I’m not the neatest baker, nor is my mixer the neatest mixer, especially when its beaters, generously coated with batter, get turned up to the highest speed. No idea how I did that, but I did, and I had quite the mess to clean up!
Since I couldn’t tend to clean-up right away, (had to finish getting the banana bread into the oven, and tend to other matters,) my beautiful red mixer was now laden with hard, caked-on batter, topped off with a fine coating of flour. And all of this dulled the shiny red color of my mixer.
As I was wetting a dishcloth under the faucet, I could tell my mixer was cringing at what it knew was coming.

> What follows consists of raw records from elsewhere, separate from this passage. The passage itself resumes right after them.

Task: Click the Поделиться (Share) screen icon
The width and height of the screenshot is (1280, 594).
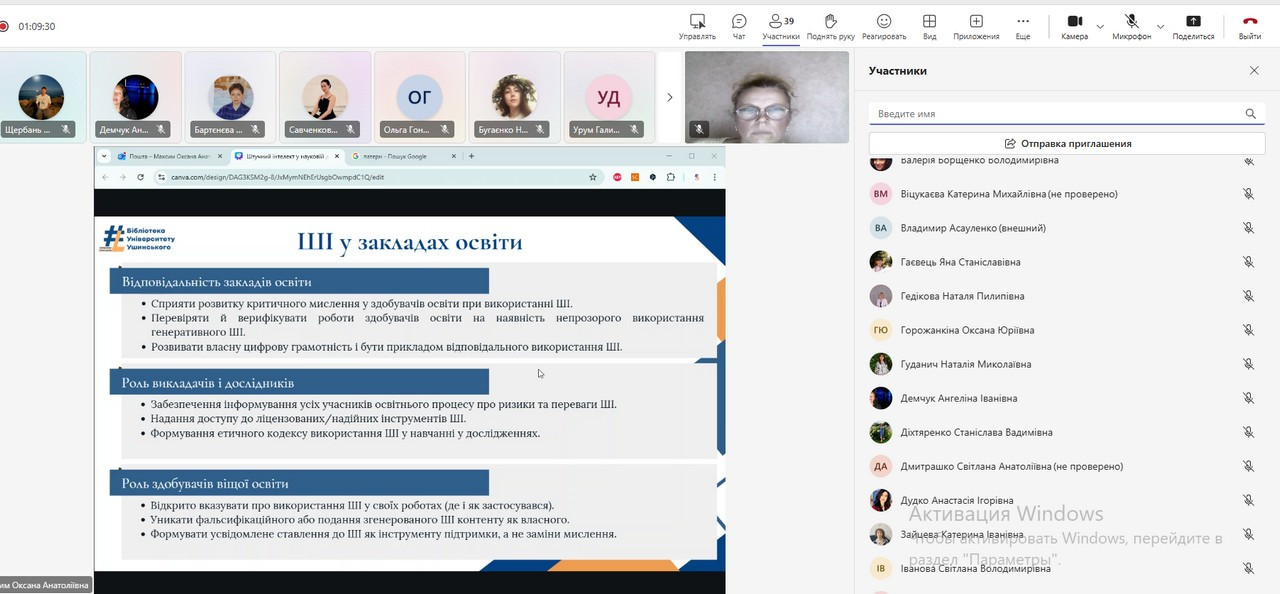Action: click(1193, 26)
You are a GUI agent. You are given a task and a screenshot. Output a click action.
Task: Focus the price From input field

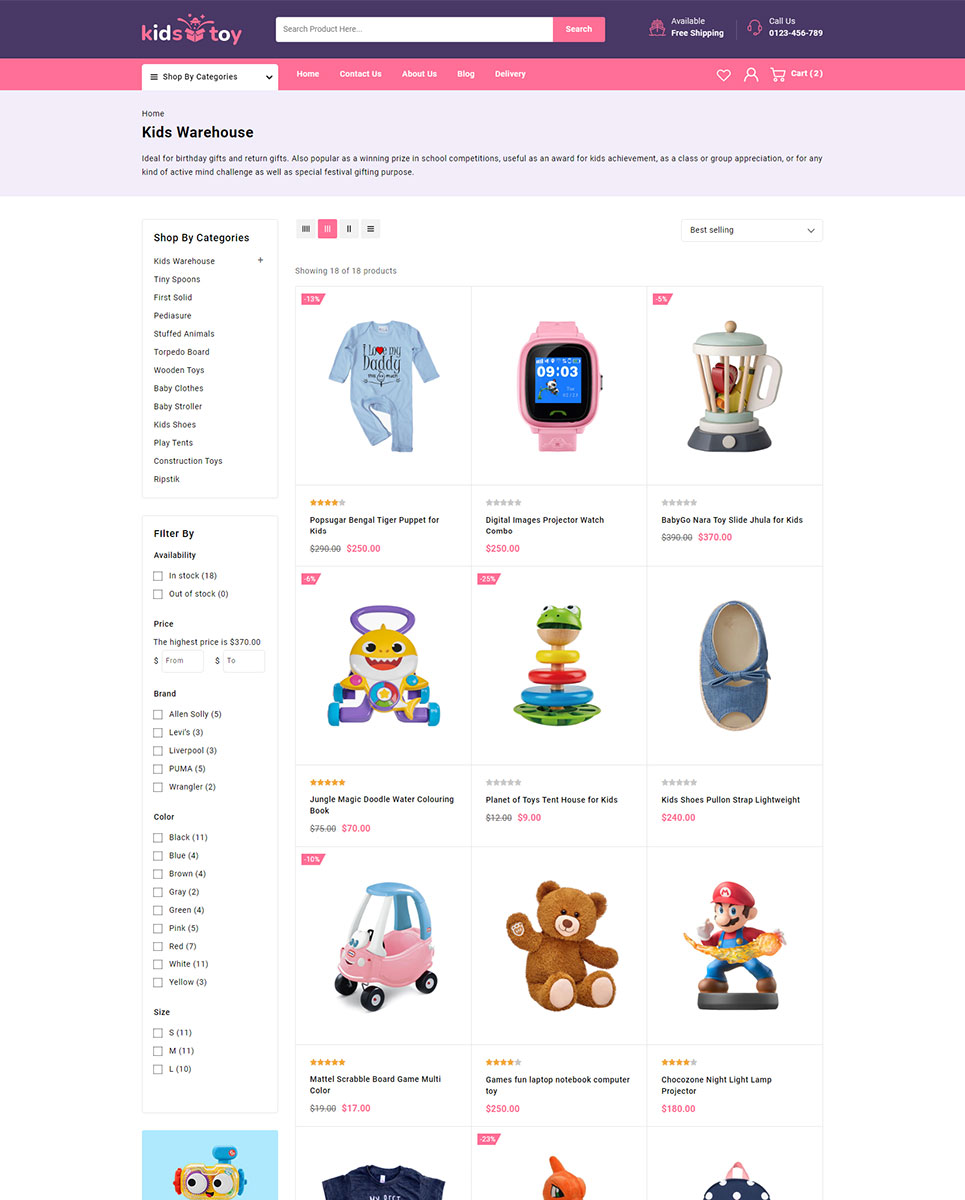[x=183, y=661]
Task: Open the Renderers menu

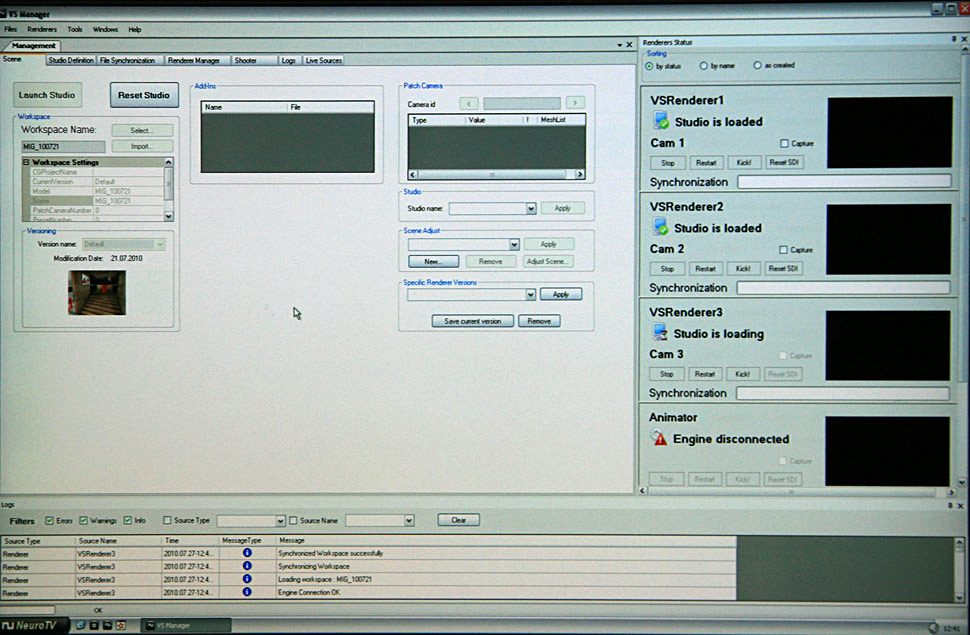Action: pos(42,30)
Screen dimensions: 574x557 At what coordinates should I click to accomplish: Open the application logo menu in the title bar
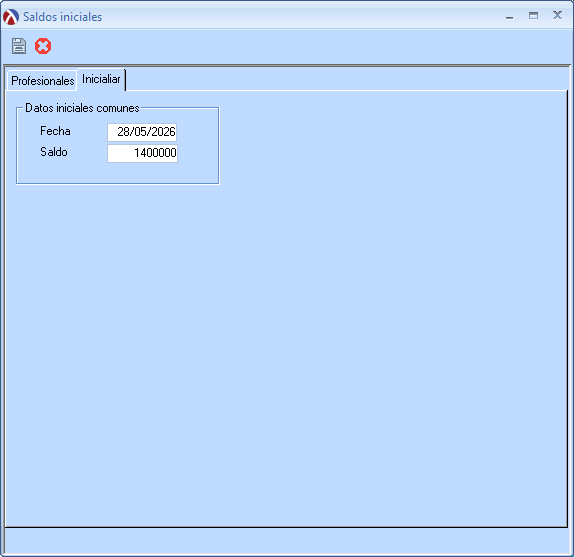click(x=11, y=17)
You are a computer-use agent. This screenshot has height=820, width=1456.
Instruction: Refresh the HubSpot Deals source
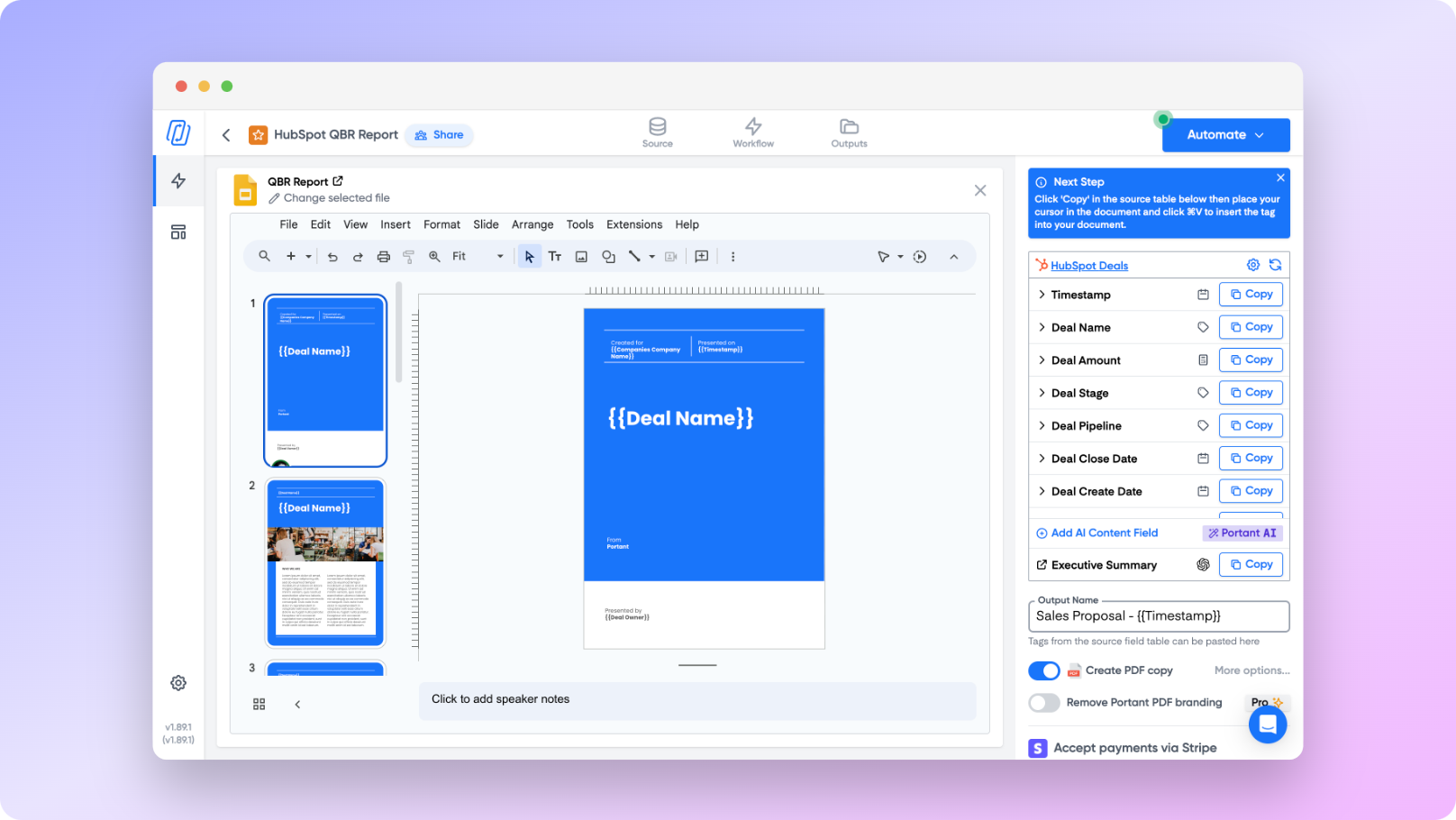pos(1275,265)
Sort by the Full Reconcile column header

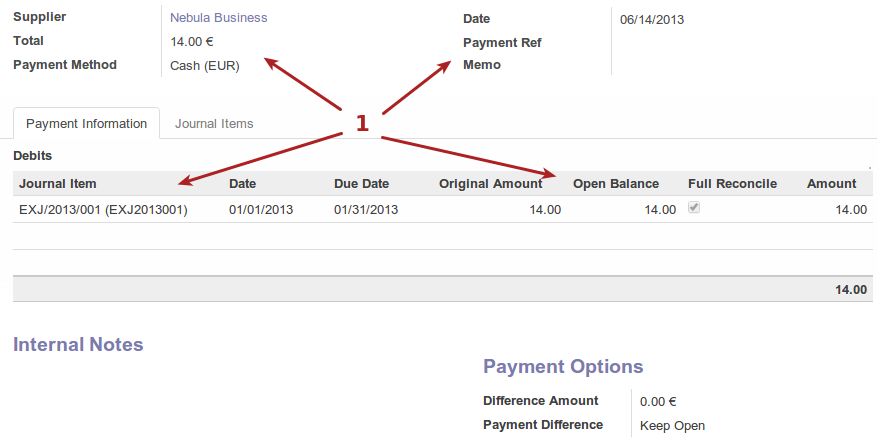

I brought the damp cloth over to the mixer and started wiping and scraping the debris off of it. But the more pressure I applied, the more it inched away from my cleaning efforts.
The more I wiped, the more obvious it became that my traveling mixer was simply not going to stand still for my plan. So, as one might guess, it wasn’t getting any cleaner. How could it – when it was just inching away from the very process and pressure that would make it clean and beautiful again?
I finally decided to lay it down on its side, where I could apply pressure from the top. Sure enough, pressing down, it was much easier to wipe the gunk off, now in a position that it couldn’t squirm out of.
The whole scenario brings to mind several truths…
One is that God’s sanctification of us is something we should not be avoiding. For one thing, it’s part of our inheritance as children of God:
“For the Lord disciplines the one He loves, and He chastises everyone He receives as a son.” (Hebrews 12:6)
For another thing, we can’t get away from Him, even if we are foolish enough to try!
“I can never get away from my God! If I go up to heaven, you are there; if I go down to the place of the dead, you are there. If I ride the morning winds to the farthest oceans, even there your hand will guide me, your strength will support me.” (Psalms 139:7-10)
The Lord also showed me that, just as it was easier for me to clean up my mixer when it was laying down, so is it easier for Him to clean me up when I am laid down – surrendered – not resisting – rather than “standing up” and inching away from Him.
I remember with sadness the times that I have pushed away from Him when he was trying to do – or show me – something that would help clean me up, heal me up, free me up, and make me more into the “Barb” He originally had in mind when He designed me!
He desires to remove all the caked-on gunk of my failures, weaknesses, mistakes, and sin – which are multitudinous – as well as wipe away the dust-coating of worldly influences that still cling to my soul and dull the brightness of it.
He wants to wash me whiter than snow – which reminds me of one of my “uncomfortably favorite” Scripture verses,
“Create in me a clean heart, O God, and renew a right spirit within me.” (Psalms 51: 10)
Yes, Lord, give me a fresh, clean heart.
Give me ears that delight to hear Your voice, rather than try to ignore You, or drown You out… (– like when You’re trying to tell me I’m getting close to “five,” but I don’t want to hear that!)
Breathe into me a spirit that’s surrendered to You, not standing stiff-necked in opposition to what You are wanting me to surrender… (– which I know is my rights to eat all the food I want, when I want!)
Scrape away from my heart what isn’t holy or helpful, rather than me continuing to let it cling to me. (– along with the excess weight that clings to my frame)
And help me renew my mind so that I have a correct and truthful view of You… of your discipline and sanctification of me… of the boundaries You have set for me that I have not seen as “pleasant,” but that You say otherwise…
“For the moment, all discipline seems painful rather than pleasant. But later it yields the peaceful fruit of righteousness to those who have been trained by it.” (Hebrews 12:11)
In essence, Lord, I need and want You to give me a right view of anything I currently have a wrong view of.
For this to happen, Lord, I need You to continue doing a cleansing work in me. So I choose to lay still in Your Master-surgeon arms, and, instead of inching away from You and the heart surgery You want to do in me, I choose to inch toward You, and let You do whatever You want to do in my heart!
All this so that I can better reflect the “true colors” of Your nature, Lord, better represent You, and thus be better at drawing people to You.